§ Exercise requirements: Reproduce the rows verbatim, starting at the line that contains "The width and height of the screenshot is (800, 439)." and ending at the line that contains "at (893, 337).".

Extracted rows:
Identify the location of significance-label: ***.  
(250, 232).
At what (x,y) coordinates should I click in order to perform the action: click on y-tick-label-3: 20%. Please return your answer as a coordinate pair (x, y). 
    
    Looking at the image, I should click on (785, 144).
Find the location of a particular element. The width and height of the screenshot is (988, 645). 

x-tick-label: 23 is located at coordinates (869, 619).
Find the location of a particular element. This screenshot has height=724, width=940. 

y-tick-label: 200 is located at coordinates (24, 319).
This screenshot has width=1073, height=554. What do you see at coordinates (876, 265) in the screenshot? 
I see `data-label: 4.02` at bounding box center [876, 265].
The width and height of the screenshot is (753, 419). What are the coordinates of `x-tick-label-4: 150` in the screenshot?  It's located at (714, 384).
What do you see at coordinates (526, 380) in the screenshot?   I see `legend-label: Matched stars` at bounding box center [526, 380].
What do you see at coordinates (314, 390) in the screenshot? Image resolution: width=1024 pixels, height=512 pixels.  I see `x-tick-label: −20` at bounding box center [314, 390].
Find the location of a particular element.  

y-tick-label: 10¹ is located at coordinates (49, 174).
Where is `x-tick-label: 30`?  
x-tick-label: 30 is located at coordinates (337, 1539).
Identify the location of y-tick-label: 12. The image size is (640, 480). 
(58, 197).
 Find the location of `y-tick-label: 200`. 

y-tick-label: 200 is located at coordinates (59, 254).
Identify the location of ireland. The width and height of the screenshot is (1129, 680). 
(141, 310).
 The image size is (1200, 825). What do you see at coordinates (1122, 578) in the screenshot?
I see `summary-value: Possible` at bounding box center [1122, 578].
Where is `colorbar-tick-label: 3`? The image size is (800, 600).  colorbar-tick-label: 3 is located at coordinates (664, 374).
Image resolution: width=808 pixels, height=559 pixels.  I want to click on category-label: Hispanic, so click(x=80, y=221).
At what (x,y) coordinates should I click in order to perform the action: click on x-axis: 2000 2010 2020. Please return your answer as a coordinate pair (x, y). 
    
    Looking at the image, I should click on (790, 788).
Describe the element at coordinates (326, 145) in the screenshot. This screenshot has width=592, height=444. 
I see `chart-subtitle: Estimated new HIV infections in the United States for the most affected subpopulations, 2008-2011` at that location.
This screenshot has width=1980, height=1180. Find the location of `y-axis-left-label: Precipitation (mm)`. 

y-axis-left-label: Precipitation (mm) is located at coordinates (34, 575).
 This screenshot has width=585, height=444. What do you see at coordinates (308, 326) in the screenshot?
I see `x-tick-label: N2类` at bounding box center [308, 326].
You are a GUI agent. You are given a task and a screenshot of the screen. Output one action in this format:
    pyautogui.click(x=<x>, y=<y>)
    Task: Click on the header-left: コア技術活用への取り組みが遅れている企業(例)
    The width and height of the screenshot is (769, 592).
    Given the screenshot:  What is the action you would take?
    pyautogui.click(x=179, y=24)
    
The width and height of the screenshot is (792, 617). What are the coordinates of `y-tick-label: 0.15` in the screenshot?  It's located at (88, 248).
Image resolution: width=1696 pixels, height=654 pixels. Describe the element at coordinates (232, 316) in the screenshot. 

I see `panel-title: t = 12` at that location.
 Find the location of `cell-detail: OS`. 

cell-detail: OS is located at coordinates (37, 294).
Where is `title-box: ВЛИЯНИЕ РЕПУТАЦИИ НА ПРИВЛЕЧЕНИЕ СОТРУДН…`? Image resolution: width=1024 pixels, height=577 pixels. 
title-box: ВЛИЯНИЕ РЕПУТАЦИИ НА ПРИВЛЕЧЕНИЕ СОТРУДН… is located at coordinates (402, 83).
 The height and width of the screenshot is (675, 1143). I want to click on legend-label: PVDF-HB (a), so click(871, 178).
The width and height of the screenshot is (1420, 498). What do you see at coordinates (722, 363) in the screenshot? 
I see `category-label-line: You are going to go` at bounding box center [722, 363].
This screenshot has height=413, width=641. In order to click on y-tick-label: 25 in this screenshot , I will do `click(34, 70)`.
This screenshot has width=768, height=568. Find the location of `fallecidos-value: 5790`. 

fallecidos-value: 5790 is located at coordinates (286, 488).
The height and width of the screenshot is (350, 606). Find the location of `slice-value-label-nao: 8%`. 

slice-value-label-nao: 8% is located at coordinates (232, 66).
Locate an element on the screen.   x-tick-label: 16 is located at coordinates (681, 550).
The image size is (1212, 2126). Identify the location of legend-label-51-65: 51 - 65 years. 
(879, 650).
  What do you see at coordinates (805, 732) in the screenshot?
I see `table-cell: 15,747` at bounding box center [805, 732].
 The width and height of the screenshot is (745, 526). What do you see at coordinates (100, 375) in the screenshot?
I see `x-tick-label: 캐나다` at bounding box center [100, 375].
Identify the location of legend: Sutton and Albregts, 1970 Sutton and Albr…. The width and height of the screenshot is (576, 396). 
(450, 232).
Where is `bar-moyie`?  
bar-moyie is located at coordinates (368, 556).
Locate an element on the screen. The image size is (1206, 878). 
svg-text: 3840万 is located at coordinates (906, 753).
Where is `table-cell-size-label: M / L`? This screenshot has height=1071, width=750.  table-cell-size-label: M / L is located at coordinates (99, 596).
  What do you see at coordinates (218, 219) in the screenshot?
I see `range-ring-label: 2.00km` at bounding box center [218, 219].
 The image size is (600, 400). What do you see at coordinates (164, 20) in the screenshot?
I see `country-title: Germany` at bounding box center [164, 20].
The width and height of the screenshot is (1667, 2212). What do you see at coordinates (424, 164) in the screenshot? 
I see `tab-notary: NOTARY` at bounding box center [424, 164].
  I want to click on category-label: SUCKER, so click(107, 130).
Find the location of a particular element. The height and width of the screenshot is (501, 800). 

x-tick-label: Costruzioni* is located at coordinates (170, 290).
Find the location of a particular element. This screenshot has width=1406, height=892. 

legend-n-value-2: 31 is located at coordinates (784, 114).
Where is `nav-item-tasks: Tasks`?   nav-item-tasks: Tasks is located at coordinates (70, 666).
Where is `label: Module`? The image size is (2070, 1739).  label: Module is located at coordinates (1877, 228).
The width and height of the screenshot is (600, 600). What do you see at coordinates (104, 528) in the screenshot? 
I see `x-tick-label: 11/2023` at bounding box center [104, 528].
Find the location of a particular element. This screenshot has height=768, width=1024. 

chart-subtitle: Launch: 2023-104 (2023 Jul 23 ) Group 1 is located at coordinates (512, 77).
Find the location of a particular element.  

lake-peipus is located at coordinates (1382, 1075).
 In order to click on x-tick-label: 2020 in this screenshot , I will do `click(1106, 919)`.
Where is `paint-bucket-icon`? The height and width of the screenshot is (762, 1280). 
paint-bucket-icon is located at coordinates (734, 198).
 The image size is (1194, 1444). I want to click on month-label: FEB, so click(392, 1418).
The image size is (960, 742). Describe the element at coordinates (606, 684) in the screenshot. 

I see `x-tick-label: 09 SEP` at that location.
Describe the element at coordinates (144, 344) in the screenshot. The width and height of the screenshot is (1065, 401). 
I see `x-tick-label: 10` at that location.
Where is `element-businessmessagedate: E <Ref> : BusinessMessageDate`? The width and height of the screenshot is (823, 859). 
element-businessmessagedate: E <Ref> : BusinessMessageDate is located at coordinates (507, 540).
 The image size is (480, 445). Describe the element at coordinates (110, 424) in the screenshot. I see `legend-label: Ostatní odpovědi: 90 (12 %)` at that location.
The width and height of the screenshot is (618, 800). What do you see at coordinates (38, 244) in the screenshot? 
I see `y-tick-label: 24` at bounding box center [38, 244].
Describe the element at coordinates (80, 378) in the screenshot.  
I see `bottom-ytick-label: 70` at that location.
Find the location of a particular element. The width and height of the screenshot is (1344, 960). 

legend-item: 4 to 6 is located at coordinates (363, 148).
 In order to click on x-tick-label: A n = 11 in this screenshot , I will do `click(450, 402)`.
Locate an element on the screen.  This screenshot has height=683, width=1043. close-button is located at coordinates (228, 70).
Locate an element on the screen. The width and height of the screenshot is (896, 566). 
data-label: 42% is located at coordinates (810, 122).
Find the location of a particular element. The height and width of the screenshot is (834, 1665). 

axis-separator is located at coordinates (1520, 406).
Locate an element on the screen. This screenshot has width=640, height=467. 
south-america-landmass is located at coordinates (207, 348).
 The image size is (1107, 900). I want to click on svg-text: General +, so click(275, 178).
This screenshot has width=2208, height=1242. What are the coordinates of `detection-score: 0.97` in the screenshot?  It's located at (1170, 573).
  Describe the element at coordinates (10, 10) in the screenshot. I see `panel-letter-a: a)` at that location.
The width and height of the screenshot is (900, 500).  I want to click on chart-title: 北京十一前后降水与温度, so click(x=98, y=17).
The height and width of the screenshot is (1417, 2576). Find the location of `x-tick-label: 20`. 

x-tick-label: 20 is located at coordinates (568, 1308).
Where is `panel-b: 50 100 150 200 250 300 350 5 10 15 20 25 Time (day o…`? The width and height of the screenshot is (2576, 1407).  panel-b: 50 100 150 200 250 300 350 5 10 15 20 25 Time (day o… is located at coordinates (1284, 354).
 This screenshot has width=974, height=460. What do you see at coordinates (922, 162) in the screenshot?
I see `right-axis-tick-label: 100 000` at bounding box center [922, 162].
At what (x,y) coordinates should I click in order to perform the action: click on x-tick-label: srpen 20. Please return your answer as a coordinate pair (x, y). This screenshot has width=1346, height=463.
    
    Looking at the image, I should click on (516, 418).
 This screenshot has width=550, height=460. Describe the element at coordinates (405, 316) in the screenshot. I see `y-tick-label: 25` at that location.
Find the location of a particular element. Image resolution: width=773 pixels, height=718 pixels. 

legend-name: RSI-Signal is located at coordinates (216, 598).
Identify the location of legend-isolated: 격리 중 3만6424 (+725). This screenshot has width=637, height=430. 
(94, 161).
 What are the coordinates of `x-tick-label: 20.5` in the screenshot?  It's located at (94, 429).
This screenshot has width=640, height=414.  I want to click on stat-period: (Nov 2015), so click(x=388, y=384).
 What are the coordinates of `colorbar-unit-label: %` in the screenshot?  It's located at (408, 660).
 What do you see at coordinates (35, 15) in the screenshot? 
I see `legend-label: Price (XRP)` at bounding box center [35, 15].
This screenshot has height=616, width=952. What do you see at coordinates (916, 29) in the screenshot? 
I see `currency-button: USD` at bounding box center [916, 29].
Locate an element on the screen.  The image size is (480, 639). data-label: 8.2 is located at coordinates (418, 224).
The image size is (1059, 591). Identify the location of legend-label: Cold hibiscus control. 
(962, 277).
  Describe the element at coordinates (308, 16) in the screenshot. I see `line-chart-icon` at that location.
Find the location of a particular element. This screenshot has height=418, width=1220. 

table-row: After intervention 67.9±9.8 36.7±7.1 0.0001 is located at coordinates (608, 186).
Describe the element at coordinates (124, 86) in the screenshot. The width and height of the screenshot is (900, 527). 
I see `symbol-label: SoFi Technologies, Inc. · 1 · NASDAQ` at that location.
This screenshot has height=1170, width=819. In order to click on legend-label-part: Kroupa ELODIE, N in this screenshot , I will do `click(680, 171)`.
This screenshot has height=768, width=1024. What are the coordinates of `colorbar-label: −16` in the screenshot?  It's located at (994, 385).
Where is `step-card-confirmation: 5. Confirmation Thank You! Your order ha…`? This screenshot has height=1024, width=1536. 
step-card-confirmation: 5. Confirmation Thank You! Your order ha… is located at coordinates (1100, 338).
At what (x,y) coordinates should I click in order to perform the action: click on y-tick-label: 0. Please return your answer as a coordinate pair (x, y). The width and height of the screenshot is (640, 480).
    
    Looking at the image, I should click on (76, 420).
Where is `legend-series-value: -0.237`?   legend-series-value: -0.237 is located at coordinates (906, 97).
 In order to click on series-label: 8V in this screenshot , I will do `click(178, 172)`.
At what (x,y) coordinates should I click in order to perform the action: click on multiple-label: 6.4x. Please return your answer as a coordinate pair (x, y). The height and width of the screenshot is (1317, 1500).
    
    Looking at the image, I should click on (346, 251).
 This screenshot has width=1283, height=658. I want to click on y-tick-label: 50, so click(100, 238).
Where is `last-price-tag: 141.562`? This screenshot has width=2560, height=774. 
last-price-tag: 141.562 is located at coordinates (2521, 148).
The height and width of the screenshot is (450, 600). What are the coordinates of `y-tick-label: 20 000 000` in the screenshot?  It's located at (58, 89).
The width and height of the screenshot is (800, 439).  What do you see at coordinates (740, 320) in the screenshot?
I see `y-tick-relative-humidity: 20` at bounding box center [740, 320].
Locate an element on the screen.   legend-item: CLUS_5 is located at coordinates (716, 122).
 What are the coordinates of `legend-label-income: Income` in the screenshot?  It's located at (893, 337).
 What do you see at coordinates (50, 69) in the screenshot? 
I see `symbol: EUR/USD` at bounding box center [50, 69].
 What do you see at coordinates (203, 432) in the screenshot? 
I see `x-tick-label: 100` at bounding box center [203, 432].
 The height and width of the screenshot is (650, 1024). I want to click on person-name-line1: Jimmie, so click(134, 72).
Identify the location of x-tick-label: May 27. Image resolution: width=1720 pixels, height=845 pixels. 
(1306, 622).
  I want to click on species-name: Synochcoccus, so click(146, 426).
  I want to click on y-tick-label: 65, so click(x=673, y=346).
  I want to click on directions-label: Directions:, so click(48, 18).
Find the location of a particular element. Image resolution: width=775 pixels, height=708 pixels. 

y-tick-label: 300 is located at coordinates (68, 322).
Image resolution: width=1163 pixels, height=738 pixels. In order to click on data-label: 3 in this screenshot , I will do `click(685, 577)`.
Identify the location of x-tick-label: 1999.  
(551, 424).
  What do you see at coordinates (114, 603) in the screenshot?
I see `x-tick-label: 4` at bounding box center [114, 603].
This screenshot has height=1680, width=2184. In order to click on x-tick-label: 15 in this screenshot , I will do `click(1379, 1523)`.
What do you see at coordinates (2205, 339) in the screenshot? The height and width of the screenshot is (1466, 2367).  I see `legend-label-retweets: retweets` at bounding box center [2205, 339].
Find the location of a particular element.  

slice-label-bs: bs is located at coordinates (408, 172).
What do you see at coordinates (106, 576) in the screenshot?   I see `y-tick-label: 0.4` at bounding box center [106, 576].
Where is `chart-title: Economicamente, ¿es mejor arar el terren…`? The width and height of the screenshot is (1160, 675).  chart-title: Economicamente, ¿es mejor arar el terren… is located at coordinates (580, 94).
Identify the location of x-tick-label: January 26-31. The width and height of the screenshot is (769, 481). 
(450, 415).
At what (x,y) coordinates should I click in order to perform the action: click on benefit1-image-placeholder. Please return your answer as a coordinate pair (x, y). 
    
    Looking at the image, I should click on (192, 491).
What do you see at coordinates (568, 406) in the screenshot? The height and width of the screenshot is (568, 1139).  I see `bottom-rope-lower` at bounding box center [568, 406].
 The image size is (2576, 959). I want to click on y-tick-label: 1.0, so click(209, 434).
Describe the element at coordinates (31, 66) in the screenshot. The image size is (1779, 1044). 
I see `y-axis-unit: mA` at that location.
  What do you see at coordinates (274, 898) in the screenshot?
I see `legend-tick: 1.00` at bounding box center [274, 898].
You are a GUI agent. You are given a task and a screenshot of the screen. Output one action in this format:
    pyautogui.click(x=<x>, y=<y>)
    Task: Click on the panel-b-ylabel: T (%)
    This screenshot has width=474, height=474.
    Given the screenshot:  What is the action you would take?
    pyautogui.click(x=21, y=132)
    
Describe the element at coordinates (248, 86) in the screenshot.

§ Output for this exercise:
The width and height of the screenshot is (800, 439).  What do you see at coordinates (740, 320) in the screenshot?
I see `y-tick-relative-humidity: 20` at bounding box center [740, 320].
Locate an element on the screen.   legend-item: CLUS_5 is located at coordinates (716, 122).
 What are the coordinates of `legend-label-income: Income` in the screenshot?  It's located at (893, 337).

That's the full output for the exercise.